Veggie Tortilla Soup Recipe
Tortilla Vegetable Soup
Ingredients
- 2 tbsp olive oil
- 1 yellow onion diced
- 4 cloves garlic minced
- 1 tbsp tomato paste
- 3/4 tsp cumin
- 1/4 tsp + 1/8chipotle chili pepper
- 1 tsp dried oregano
- 1 28 oz can whole plum tomatoes with their juices crushed
- 2 bell peppers any color, diced
- 1-2 jalapeño peppers diced small
- 2 large ears of corn kernels cut away from the cob
- 1 15 oz can black beans drained and rinsed
- 6 cups chicken or vegetable stock
- 1/2 tsp salt
- 2 tbsp lime juice from 1 juicy lime
Toppings:
- 8 corn tortillas sliced into thin strips
- sliced avocado
- sliced jalapeños
- roughly chopped cilantro
- lime wedges
Instructions
Prepare The Crispy Tortilla Strips:
- Heat the oven to 350F. On a large rimmed baking sheet toss the tortilla strips with a little olive oil and salt (optional.) Spread the tortilla strips in an even single layer and bake 20 minutes, or until crispy.
Make The Soup:
- Heat the olive oil in an 8 quart pot over medium-low heat. Add the onions and garlic and cook until onions are translucent, about 8 minutes.
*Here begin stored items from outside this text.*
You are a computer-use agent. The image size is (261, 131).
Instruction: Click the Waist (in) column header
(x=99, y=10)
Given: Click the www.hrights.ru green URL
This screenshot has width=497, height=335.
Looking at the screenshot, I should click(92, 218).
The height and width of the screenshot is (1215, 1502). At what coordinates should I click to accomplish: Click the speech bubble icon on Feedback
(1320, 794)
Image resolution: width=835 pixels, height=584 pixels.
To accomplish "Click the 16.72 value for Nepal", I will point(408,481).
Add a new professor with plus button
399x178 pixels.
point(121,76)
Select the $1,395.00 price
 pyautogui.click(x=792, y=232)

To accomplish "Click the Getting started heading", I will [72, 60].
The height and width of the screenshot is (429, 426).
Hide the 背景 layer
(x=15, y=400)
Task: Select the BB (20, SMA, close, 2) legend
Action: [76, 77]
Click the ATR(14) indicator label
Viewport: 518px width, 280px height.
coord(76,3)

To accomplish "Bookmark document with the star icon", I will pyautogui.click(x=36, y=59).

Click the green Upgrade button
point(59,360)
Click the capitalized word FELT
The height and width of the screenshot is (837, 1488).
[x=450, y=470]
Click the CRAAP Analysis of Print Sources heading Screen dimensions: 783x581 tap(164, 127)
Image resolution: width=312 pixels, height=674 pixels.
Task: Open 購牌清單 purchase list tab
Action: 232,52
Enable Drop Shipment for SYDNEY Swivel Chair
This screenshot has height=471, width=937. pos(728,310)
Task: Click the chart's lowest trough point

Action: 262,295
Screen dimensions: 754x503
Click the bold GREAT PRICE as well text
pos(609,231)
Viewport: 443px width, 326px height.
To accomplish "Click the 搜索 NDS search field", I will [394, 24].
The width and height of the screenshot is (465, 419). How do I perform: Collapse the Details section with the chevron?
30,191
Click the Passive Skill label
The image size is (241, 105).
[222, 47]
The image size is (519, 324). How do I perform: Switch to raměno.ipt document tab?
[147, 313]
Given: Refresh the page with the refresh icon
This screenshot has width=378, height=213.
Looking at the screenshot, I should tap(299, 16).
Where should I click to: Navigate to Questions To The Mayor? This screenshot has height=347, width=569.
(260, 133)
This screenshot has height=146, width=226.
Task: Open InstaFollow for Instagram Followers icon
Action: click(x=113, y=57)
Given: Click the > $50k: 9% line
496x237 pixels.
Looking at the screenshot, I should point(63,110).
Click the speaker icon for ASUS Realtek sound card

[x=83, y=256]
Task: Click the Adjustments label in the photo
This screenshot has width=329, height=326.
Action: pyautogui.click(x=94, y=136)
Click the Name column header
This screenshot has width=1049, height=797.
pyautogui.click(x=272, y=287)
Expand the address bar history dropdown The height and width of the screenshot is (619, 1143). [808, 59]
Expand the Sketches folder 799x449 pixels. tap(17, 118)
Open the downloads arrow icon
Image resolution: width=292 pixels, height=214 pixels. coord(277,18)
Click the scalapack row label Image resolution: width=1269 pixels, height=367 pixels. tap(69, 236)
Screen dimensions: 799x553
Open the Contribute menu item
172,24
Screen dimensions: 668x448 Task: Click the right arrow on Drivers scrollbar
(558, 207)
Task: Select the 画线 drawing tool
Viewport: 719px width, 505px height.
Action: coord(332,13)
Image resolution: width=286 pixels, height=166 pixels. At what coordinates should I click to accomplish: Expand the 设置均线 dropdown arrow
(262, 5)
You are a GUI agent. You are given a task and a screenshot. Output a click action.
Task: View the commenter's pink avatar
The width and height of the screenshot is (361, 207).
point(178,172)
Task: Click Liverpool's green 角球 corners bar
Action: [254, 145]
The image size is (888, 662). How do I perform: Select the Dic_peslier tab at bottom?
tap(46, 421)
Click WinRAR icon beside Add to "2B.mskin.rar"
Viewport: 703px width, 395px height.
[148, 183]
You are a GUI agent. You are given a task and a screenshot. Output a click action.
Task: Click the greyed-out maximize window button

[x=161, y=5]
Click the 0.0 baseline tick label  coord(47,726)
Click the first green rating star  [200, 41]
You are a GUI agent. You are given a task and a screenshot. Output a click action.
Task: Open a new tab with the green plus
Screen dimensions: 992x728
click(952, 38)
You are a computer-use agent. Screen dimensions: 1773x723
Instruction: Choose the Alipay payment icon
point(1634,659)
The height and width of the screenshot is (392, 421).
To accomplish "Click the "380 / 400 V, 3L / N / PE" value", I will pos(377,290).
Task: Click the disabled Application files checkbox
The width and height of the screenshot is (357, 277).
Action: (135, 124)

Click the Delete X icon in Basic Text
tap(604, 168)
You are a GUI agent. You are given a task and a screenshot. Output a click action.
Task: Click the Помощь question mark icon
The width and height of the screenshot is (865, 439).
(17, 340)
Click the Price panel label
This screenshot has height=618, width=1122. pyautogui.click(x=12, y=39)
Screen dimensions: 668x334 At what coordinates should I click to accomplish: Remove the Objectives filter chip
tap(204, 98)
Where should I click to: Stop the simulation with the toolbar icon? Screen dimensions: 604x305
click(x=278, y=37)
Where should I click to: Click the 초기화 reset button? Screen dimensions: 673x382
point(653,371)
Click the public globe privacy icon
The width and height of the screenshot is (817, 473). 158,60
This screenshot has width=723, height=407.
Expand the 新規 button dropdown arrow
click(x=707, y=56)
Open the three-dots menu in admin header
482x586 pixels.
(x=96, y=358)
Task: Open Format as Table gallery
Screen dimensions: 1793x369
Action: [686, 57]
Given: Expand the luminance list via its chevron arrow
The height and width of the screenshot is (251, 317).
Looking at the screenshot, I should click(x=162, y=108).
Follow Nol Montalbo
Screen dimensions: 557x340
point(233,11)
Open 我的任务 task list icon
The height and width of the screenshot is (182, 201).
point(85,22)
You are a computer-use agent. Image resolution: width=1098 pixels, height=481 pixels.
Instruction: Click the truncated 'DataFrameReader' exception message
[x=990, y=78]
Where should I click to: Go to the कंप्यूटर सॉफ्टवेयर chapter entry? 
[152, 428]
- Add the tomato paste, cumin, chipotle chili pepper, and oregano, and cook while stirring until fragrant, about 1 minute.
- Add the tomatoes, peppers, jalapeños, corn, beans, stock, and salt.
- Increase heat to medium-high, bring to a boil, then reduce heat and simmer uncovered 15-20 minutes, or until vegetables are tender. Stir in the lime juice to finish.
- Serve the soup topped with plenty of crispy tortilla strips, avocado, jalapeños, cilantro, and extra lime wedges.